Gold is being used increasingly in pharmaceutical applications. Gold is ideal for delivering biologically active materials directly into the target tissues in the human body, without damaging the tissues themselves, or altering the biological activity of the material being delivered. Gold helps doctors to deliver precise doses of powerful drugs to the parts of the body where they are required. This is important in the treatment of a range of diseases, including cancer and HIV, the virus that causes AIDS.

On the molecular level, gold has applications through its organic and chemical compounds used in medical science: for instance, anti-cancer drugs. Or in what doctors have started to describe as a "pharmacy on a chip" - a tiny covering of gold is used to encase micro doses of drugs on an electronic chip that is implanted in the body. When the chip is electronically activated to dissolve the tiny casing of gold, an appropriate dose of drug is released.

In a similar way, gold is the preferred material for a branch of medical research the scientists call "biolistics", because it is a marriage of biology and ballistics. Strands of DNA are blended with microscopic gold powder and injected into the skin in search of targeted cells, so that the researchers can observe the reaction. In this application, three of gold's attributes are crucial: first, its non-reactiveness. Second, the fact that it is opaque means it can be precisely located, just as with the stents. And finally, the fact that gold is dense - it has a high ratio of mass or weight to volume - means the compound can achieve the high speed required to penetrate the targeted cell.

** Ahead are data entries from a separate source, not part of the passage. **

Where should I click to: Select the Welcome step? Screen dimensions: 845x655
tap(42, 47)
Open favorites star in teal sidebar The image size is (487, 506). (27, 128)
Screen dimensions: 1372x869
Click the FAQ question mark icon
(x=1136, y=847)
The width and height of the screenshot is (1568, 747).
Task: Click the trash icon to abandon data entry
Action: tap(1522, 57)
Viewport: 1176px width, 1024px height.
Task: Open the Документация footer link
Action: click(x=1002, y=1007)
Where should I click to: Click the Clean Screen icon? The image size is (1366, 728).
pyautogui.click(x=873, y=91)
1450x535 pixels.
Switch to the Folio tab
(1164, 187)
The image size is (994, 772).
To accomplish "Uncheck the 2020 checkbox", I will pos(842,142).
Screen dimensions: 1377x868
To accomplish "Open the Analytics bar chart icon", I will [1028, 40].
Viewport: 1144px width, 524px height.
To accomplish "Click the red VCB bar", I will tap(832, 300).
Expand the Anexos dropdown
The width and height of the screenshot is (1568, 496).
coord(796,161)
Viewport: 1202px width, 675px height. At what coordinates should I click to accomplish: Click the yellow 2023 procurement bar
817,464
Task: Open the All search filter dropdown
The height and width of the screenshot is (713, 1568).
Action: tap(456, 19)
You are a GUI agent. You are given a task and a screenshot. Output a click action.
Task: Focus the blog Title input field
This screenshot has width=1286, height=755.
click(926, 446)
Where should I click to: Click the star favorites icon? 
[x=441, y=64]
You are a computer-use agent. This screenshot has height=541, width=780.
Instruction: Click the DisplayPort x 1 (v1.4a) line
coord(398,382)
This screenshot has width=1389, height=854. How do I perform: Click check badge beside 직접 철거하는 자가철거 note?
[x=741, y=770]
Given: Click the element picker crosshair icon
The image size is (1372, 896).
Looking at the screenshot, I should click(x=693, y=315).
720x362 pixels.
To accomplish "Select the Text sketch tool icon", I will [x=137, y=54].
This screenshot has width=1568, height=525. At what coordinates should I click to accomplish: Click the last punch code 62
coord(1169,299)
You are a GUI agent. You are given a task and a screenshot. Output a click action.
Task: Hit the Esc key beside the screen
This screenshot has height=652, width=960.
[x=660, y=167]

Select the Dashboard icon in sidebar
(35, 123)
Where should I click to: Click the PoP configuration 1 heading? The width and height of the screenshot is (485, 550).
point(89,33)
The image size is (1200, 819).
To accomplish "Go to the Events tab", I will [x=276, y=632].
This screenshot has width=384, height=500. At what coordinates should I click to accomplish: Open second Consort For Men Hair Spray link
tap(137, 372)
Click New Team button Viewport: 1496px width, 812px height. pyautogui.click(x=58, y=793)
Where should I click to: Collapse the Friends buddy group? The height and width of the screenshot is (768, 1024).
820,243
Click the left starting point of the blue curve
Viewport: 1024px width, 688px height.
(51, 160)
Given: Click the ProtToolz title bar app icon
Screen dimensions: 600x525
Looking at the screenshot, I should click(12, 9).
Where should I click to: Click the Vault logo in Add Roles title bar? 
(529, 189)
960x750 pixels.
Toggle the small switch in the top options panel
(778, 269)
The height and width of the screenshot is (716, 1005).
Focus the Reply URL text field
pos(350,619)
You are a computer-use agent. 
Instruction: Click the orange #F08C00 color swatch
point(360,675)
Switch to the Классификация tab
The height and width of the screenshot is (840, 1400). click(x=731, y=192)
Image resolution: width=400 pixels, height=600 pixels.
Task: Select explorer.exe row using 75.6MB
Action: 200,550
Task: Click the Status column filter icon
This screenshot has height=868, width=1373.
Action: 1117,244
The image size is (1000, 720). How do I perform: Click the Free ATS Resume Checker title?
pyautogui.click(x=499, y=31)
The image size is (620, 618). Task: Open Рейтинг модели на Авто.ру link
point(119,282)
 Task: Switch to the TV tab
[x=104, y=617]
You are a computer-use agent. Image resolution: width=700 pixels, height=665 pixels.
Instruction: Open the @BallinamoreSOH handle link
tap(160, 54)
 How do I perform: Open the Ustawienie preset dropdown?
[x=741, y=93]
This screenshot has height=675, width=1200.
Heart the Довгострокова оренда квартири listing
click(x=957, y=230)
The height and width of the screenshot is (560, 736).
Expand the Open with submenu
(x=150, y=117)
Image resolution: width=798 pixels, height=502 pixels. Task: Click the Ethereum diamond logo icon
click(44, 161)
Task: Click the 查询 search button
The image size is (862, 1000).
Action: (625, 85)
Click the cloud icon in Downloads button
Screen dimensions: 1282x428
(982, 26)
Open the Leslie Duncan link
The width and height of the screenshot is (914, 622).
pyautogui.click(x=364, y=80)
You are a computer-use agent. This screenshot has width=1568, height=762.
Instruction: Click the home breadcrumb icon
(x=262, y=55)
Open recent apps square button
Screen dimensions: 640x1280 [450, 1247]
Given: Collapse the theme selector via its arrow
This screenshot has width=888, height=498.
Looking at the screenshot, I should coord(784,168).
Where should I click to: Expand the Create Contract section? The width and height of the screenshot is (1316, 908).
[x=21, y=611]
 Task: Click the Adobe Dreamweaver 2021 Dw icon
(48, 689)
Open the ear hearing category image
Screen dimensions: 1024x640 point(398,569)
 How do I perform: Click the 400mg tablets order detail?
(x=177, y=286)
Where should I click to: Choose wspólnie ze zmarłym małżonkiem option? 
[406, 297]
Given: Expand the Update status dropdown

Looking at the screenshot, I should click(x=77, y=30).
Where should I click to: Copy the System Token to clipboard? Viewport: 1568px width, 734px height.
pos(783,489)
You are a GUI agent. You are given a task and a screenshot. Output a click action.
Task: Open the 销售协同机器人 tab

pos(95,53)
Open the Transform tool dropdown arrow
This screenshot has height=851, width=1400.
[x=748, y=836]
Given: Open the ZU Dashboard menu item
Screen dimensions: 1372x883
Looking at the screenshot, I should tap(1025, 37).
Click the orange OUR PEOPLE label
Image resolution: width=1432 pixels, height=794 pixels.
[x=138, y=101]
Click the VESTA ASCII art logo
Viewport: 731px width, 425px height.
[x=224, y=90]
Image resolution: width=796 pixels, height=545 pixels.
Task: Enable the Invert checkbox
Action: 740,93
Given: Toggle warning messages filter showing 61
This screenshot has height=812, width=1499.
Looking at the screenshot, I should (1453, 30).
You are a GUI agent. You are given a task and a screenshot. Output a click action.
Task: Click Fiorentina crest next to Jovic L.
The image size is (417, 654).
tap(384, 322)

Environmental Applications

Recently, it has been discovered that gold nanoparticles, measuring only 25 nanometres across, can split oxygen atoms, thereby facilitating oxidation reactions, which create useful organic products as oxygen atoms and carbon compounds combine. New research published in the top scientific journal Nature has revealed that gold catalysts can clean up an important chemical process that is used every day to produce tons of pharmaceuticals, detergents & food additives.

As a chemical catalyst, gold is playing an important role in new environmental applications, such as pollution control (mercury emissions) and fuel cells. By way of example, the Institute for Green Technology in Tokyo has 30 scientists working on gold catalysts for environmentally sensitive, or "green", technology applications.

To give you an idea of the importance of catalysis, it has been estimated that about one trillion dollars of the Gross Domestic Product of the United States is derived from processes that use some form of industrial catalysis.

In recent years, catalysts using gold have become a very hot topic of research. There have been breakthroughs in research studies that have shown gold to be an excellent catalyst in a number of important chemical reactions. Some of the potential applications include:

  • Pollution control in diesel-powered vehicles, and in the environment;
  • Clean energy generation, by means of fuel cells;
  • Sensors, for detecting gases in industrial processes;
  • And as catalysts for chemical and petrochemical processes. Gold may lead to new routes for the manufacture of many vital chemicals.

Other Applications

The standard touch-tone telephone would not function without the 33 contacts made from gold it contains. Air bag systems fitted in more than 30 million cars around the world rely on gold-coated electrical contacts. And every time you touch a key on your computer it strikes a gold circuit that relays your command to the computer's microprocessor.

Gold is one of the most effective conductors of electricity known to man, and its reliability compared with other metals such as palladium or copper is increased by the fact that gold is also an excellent conductor of heat. Gold is also inert and, therefore, does not react when it comes into contact with other substances. In addition, Gold does not corrode or tarnish, so it is much more reliable than other metals in electronic applications.